CMP products also lacking mem_temp display. NIDIA-Microsoft relations are more realistic reason IMHO…
Interesting. Anyway for the benefit of @nadeemm since there seems to be some confusion about what is being requested:
This is from Windows. We’d like to be able to read the Memory Junction temperature of GDDR6X in linux as we can in Windows. Not memory case temp.
We are all waiting for it but as they don’t provide the firmware update tool for linux either.
It seems they just don’t care for linux users.
Well, actually they do.
nvflash. For some reason it’s not distributed by Nvidia themselves (neither is the Windows version), but it is an Nvidia product. It’s hosted by TechPowerUp here. It’s in the AUR even.
NVIDIA Firmware Update Utility (Version 5.660.0) Copyright (C) 1993-2020, NVIDIA Corporation. All rights reserved. -- Primary Commands -- Update VBIOS firmware: nvflash [options] <filename> Save VBIOS firmware to file: nvflash [options] --save <filename> Display firmware bytes: nvflash [options] --display [bytes] Change the start address: nvflash [options] --offset [start] Display firmware bytes in ASCII: nvflash [options] --string Check for supported EEPROM: nvflash [options] --check Display VBIOS version: nvflash [options] --version [<filename>] List adapters: nvflash [options] --list Compare adapter firmware: nvflash [options] --compare <filename> Verify adapter firmware: nvflash [options] --verify <filename> Verify adapter IFR firmware: nvflash [options] --verify --ifronly <filename> Display GPU ECID/PDI: nvflash [options] --ecid Display License information: nvflash [options] --licinfo <filename> Generate a License Request File: nvflash [options] --licreq <filename>,<reqType> Provide a HULK license file: nvflash [options] --license <filename> List out all the PCI devices: nvflash [options] --lspci Access PCI Configure register: nvflash [options] --setpci Display tool building information:nvflash [options] --buildinfo Display GMAC MCU version: nvflash [options] --querygmac Update GMAC MCU firmware: nvflash [options] --proggmac <filename>.rom Save GMAC MCU firmware to file: nvflash [options] --savegmac <filename>.rom List GMAC MCUs: nvflash [options] --listgmac Write protect EEPROM: nvflash [options] --protecton Remove write protect: nvflash [options] --protectoff Press 'Enter' to continue, or 'Q' to quit.
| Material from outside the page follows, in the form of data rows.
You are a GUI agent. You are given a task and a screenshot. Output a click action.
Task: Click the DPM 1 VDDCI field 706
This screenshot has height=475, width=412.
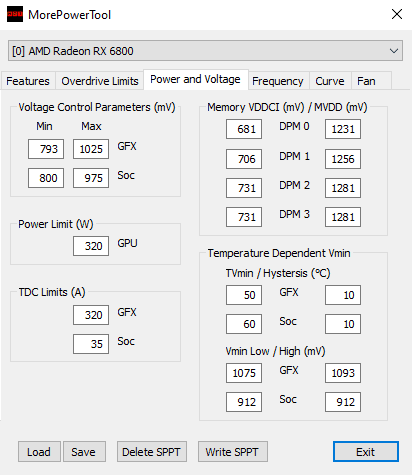(244, 159)
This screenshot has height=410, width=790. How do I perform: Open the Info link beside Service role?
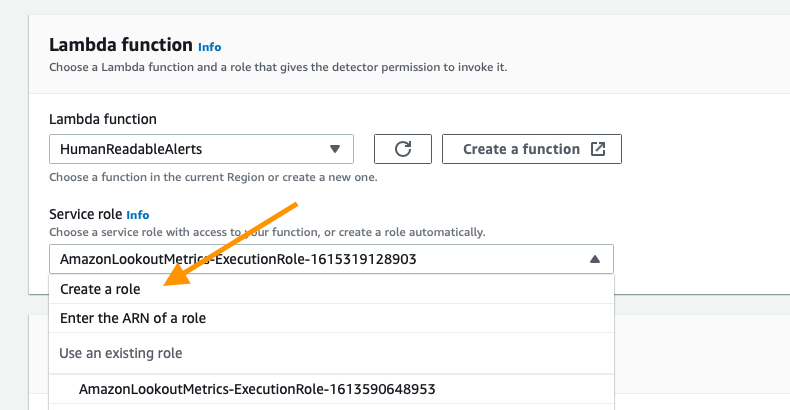[x=138, y=215]
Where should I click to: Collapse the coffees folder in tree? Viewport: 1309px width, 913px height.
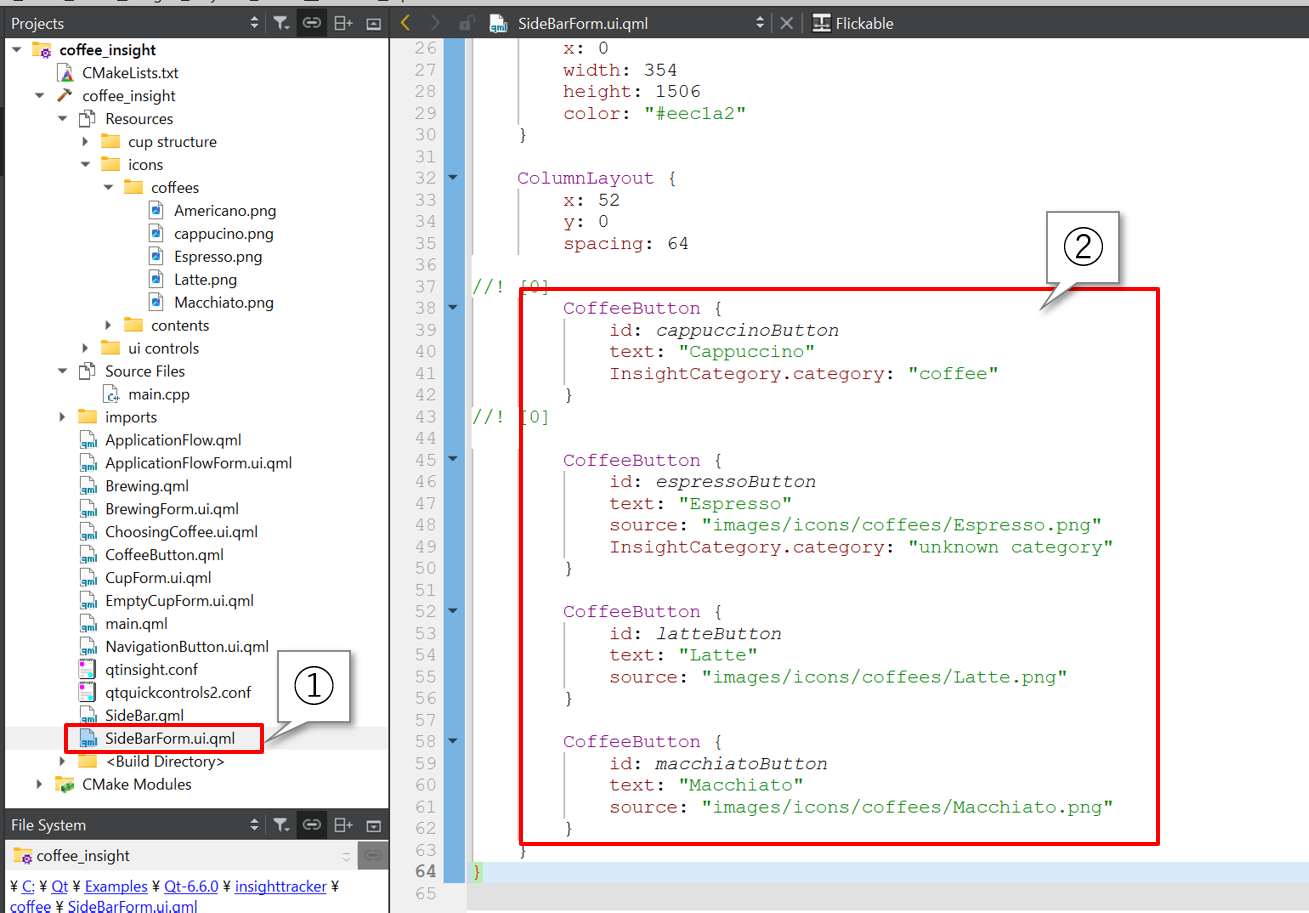(109, 188)
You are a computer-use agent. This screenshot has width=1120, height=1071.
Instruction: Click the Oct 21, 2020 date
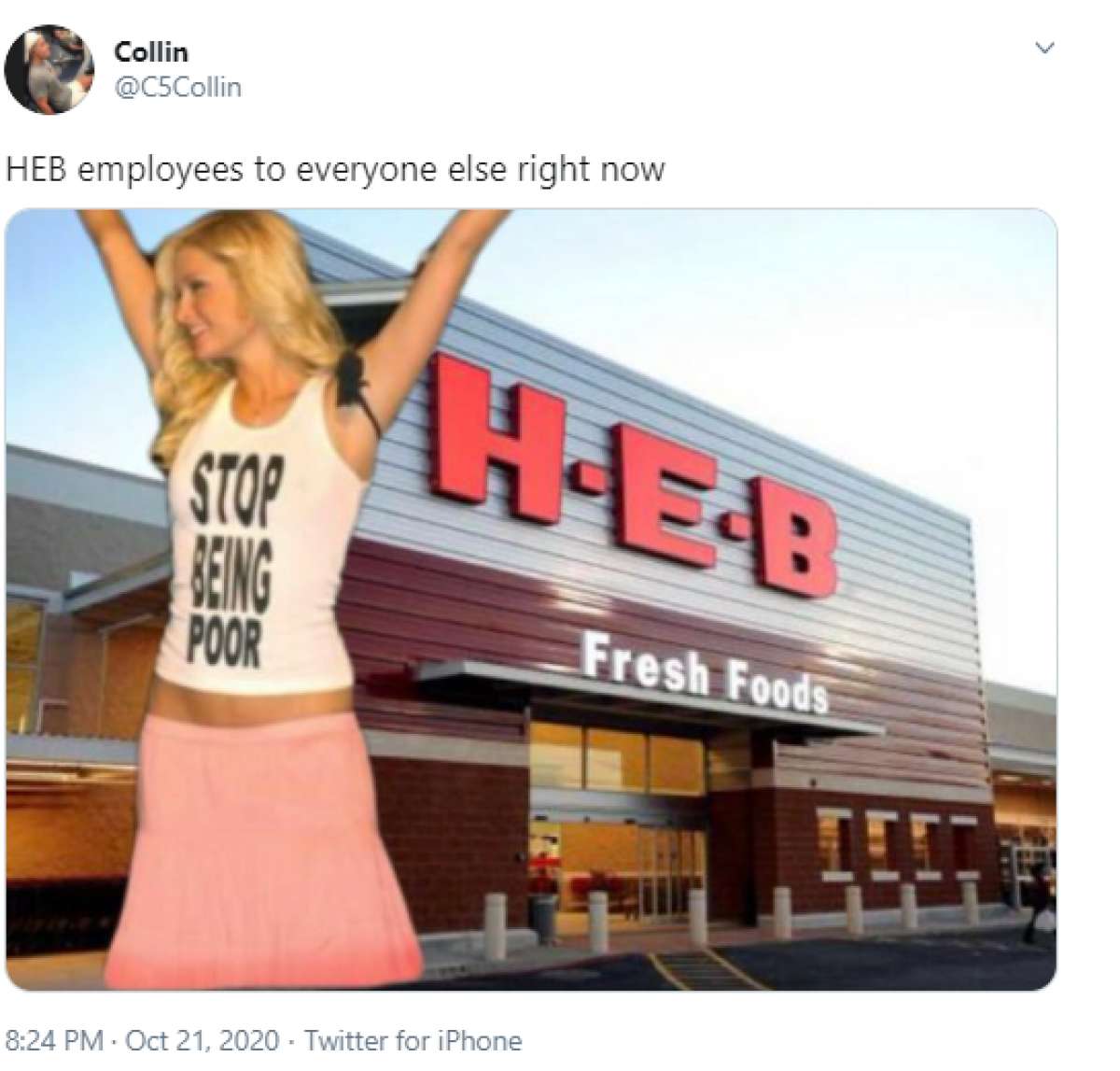[x=202, y=1039]
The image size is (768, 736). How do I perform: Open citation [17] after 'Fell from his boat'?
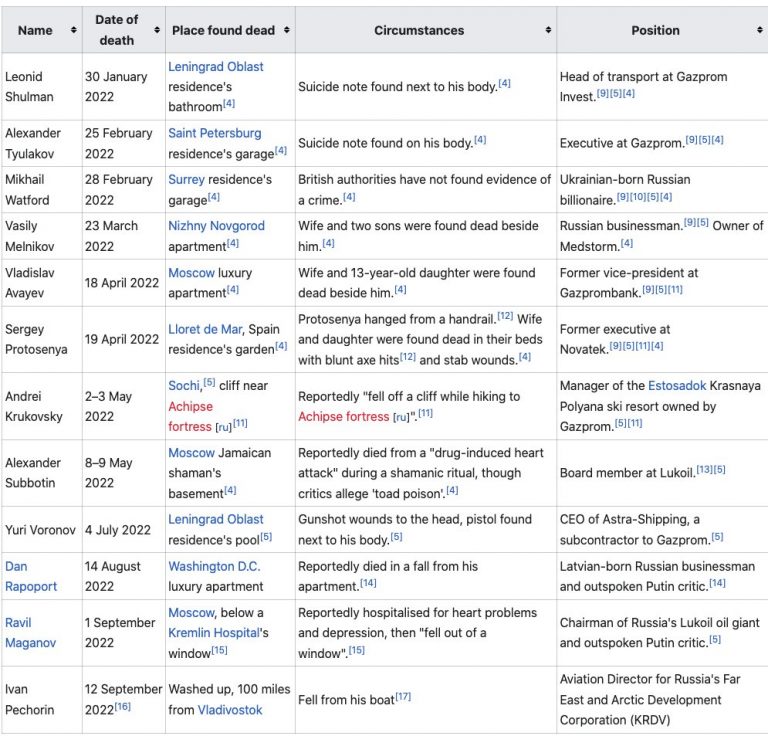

NVIDIA Firmware Update Utility (Version 5.660.0) Copyright (C) 1993-2020, NVIDIA Corporation. All rights reserved.
Now I came to this thread because I also am furious about the lack of memory temperature readings especially since I have a 3090 and that’s a serious issue on those cards, but still they do actually have a native Linux firmware flashing utility, and it’s exactly what I used to flashed the Resizable Bar VBIOS update from EVGA onto my 3090. The link you posted was for a ReBAR-specific firmware updating tool (no idea why they needed that), but the regular firmware flashing tool (which works for updating to Resizable BAR support) has a native Linux version.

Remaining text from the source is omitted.